▶ [Exercise goal]:
Set down the material again. Keep every line exactly as it is.
● ● ● ● ● ● ●
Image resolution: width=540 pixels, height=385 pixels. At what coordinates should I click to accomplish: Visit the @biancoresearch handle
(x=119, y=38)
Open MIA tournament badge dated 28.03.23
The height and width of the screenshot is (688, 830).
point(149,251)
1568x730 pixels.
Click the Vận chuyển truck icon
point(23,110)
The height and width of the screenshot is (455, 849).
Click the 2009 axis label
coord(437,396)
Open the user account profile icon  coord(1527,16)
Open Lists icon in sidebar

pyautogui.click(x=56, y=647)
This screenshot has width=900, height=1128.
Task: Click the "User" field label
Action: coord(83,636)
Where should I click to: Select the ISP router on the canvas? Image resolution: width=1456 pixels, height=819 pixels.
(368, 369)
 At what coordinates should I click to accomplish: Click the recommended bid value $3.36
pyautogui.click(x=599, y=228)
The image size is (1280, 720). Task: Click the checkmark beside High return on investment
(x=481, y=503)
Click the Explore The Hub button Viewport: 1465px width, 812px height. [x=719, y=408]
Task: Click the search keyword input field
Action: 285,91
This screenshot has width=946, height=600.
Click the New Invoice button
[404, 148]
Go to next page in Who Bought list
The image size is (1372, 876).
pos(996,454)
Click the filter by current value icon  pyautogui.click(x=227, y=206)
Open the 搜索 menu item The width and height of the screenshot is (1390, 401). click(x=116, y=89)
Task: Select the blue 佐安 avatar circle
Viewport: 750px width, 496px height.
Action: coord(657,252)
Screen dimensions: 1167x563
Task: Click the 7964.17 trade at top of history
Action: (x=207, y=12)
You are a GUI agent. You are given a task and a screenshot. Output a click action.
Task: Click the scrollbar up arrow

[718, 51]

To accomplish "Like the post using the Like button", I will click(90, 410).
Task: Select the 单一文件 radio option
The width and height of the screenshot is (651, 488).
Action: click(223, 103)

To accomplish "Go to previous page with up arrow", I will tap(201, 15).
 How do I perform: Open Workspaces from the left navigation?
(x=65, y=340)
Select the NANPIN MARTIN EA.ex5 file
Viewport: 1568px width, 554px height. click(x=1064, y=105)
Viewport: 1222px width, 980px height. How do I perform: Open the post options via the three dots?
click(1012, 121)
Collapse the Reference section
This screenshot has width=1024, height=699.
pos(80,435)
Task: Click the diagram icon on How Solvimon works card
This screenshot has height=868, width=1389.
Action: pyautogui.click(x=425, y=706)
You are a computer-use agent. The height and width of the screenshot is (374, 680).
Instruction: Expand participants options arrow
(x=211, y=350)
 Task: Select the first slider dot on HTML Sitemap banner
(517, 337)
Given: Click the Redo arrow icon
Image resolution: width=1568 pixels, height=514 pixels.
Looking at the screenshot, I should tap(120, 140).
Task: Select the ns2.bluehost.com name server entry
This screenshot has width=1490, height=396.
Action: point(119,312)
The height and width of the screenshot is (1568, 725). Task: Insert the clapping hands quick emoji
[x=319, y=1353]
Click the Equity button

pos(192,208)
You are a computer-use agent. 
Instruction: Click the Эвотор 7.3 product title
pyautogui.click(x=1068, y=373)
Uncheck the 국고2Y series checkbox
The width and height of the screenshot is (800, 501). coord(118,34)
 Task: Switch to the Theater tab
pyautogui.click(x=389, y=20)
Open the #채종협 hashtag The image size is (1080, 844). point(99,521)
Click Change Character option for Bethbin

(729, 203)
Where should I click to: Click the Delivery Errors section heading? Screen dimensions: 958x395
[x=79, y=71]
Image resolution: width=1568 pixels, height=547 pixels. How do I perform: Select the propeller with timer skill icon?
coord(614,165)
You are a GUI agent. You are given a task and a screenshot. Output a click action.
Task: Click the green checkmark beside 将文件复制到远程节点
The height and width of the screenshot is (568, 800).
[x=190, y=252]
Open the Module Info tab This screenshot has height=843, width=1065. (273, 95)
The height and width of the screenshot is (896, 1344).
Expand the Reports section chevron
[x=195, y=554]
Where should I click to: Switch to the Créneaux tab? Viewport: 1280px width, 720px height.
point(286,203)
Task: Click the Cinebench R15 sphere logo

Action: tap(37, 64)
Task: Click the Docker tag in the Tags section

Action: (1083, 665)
● ● ● ● ● ● ●
▶ [Reply to the task]:
Image resolution: width=540 pixels, height=385 pixels. At what coordinates should I click to accomplish: Visit the @biancoresearch handle
(x=119, y=38)
Open MIA tournament badge dated 28.03.23
The height and width of the screenshot is (688, 830).
point(149,251)
1568x730 pixels.
Click the Vận chuyển truck icon
point(23,110)
The height and width of the screenshot is (455, 849).
Click the 2009 axis label
coord(437,396)
Open the user account profile icon  coord(1527,16)
Open Lists icon in sidebar

pyautogui.click(x=56, y=647)
This screenshot has width=900, height=1128.
Task: Click the "User" field label
Action: coord(83,636)
Where should I click to: Select the ISP router on the canvas? Image resolution: width=1456 pixels, height=819 pixels.
(368, 369)
 At what coordinates should I click to accomplish: Click the recommended bid value $3.36
pyautogui.click(x=599, y=228)
The image size is (1280, 720). Task: Click the checkmark beside High return on investment
(x=481, y=503)
Click the Explore The Hub button Viewport: 1465px width, 812px height. [x=719, y=408]
Task: Click the search keyword input field
Action: 285,91
This screenshot has width=946, height=600.
Click the New Invoice button
[404, 148]
Go to next page in Who Bought list
The image size is (1372, 876).
pos(996,454)
Click the filter by current value icon  pyautogui.click(x=227, y=206)
Open the 搜索 menu item The width and height of the screenshot is (1390, 401). click(x=116, y=89)
Task: Select the blue 佐安 avatar circle
Viewport: 750px width, 496px height.
Action: coord(657,252)
Screen dimensions: 1167x563
Task: Click the 7964.17 trade at top of history
Action: (x=207, y=12)
You are a GUI agent. You are given a task and a screenshot. Output a click action.
Task: Click the scrollbar up arrow

[718, 51]

To accomplish "Like the post using the Like button", I will click(90, 410).
Task: Select the 单一文件 radio option
The width and height of the screenshot is (651, 488).
Action: click(223, 103)

To accomplish "Go to previous page with up arrow", I will tap(201, 15).
 How do I perform: Open Workspaces from the left navigation?
(x=65, y=340)
Select the NANPIN MARTIN EA.ex5 file
Viewport: 1568px width, 554px height. click(x=1064, y=105)
Viewport: 1222px width, 980px height. How do I perform: Open the post options via the three dots?
click(1012, 121)
Collapse the Reference section
This screenshot has width=1024, height=699.
pos(80,435)
Task: Click the diagram icon on How Solvimon works card
This screenshot has height=868, width=1389.
Action: pyautogui.click(x=425, y=706)
You are a computer-use agent. The height and width of the screenshot is (374, 680).
Instruction: Expand participants options arrow
(x=211, y=350)
 Task: Select the first slider dot on HTML Sitemap banner
(517, 337)
Given: Click the Redo arrow icon
Image resolution: width=1568 pixels, height=514 pixels.
Looking at the screenshot, I should tap(120, 140).
Task: Select the ns2.bluehost.com name server entry
This screenshot has width=1490, height=396.
Action: point(119,312)
The height and width of the screenshot is (1568, 725). Task: Insert the clapping hands quick emoji
[x=319, y=1353]
Click the Equity button

pos(192,208)
You are a computer-use agent. 
Instruction: Click the Эвотор 7.3 product title
pyautogui.click(x=1068, y=373)
Uncheck the 국고2Y series checkbox
The width and height of the screenshot is (800, 501). coord(118,34)
 Task: Switch to the Theater tab
pyautogui.click(x=389, y=20)
Open the #채종협 hashtag The image size is (1080, 844). point(99,521)
Click Change Character option for Bethbin

(729, 203)
Where should I click to: Click the Delivery Errors section heading? Screen dimensions: 958x395
[x=79, y=71]
Image resolution: width=1568 pixels, height=547 pixels. How do I perform: Select the propeller with timer skill icon?
coord(614,165)
You are a GUI agent. You are given a task and a screenshot. Output a click action.
Task: Click the green checkmark beside 将文件复制到远程节点
The height and width of the screenshot is (568, 800).
[x=190, y=252]
Open the Module Info tab This screenshot has height=843, width=1065. (273, 95)
The height and width of the screenshot is (896, 1344).
Expand the Reports section chevron
[x=195, y=554]
Where should I click to: Switch to the Créneaux tab? Viewport: 1280px width, 720px height.
point(286,203)
Task: Click the Cinebench R15 sphere logo

Action: tap(37, 64)
Task: Click the Docker tag in the Tags section

Action: (1083, 665)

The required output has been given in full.